It's All About Self-Concept

It's hard to believe that first grade is almost over. What a milestone for your youngster: a full year of real school just about completed.

Along with accomplishments, perhaps your first grader has also experienced some failure and frustration. How has s/he fared? As a whole, has the year been a joyful experience? A positive introduction to the academic world?

And just what does any of this have to do with sex education? Plenty. It's all about self-concept.

You see, research tells us that the sexual decisions and behaviors of adolescents are influenced by their level of self-esteem. High self-esteem correlates with an increased likelihood that choices will be positive, healthy, and responsible.

It is during the early years that children begin developing a sense of their "OK-ness." The formulation of self-esteem during the pre-school years is based largely on input from the family. If Steven is constantly told he's a "bad boy," he'll soon define himself as such—and act accordingly. If, however, his parents emphasize that it is his behavior which is unacceptable (not Steven himself), he maintains his personal sense of "OK-ness" and self-respect.

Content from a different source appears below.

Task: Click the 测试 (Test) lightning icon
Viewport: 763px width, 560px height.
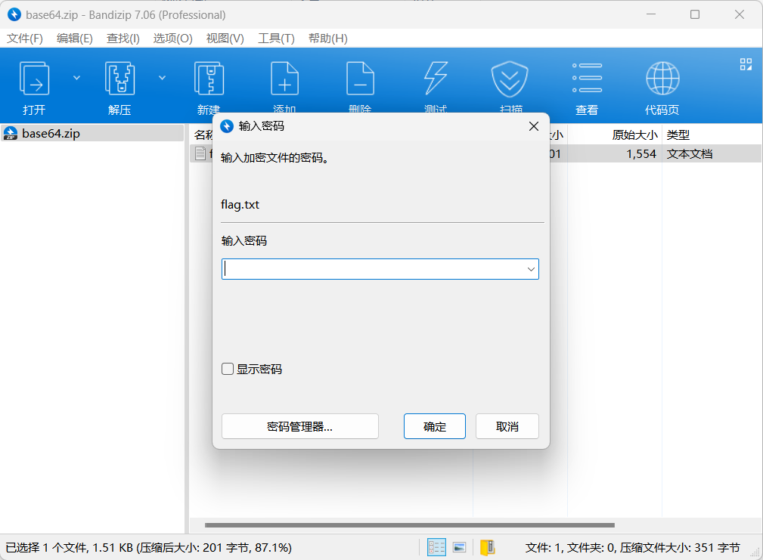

Upon entering the educational system, a child is exposed to pressures, demands, and expectations that reach beyond the home front. It becomes especially important for parents to reassure their child that a sense of worth comes from within—and is not a function of appearance, being a math whiz, or getting the lead in the class play.

As with all other aspects of growth and development, children need assistance in feeling competent, connected, and valued. Through their childrearing practices, parents either foster or stifle that development.

Approval—Children have a special need for praise. For them, parents' approval is a measure of their own value. Frequently recognize and praise your youngster for a job well done or a good effort.

Acceptance—While recognizing your child's strengths and abilities, assist him in accepting his weaknesses. If he acts inappropriately, be sure he understands that while you do not like the behavior, you still love him.

Attention—By demonstrating sincere interest in your child's day to day activities, you let her know she is important. Having mom's and dad's undivided attention—however brief—helps a child feel very special indeed.

Achievement—Children learn by doing … and need opportunities to practice new skills. Allowing them to make decisions will encourage a sense of competence and responsibility.

RespectChildren are people too, and they deserve to be treated fairly—with dignity and respect.

All of this may seem so obvious. Yet it's amazing how much good, common-sense parenting gets lost in the daily bustle of family life. Consider this simply a reminder.

The way children feel about themselves colors the way they live and relate to the world around them. Children who grow up feeling loved, competent, and worthy are far better equipped—as adolescents and adults—to deal with the issues of life … including sexuality.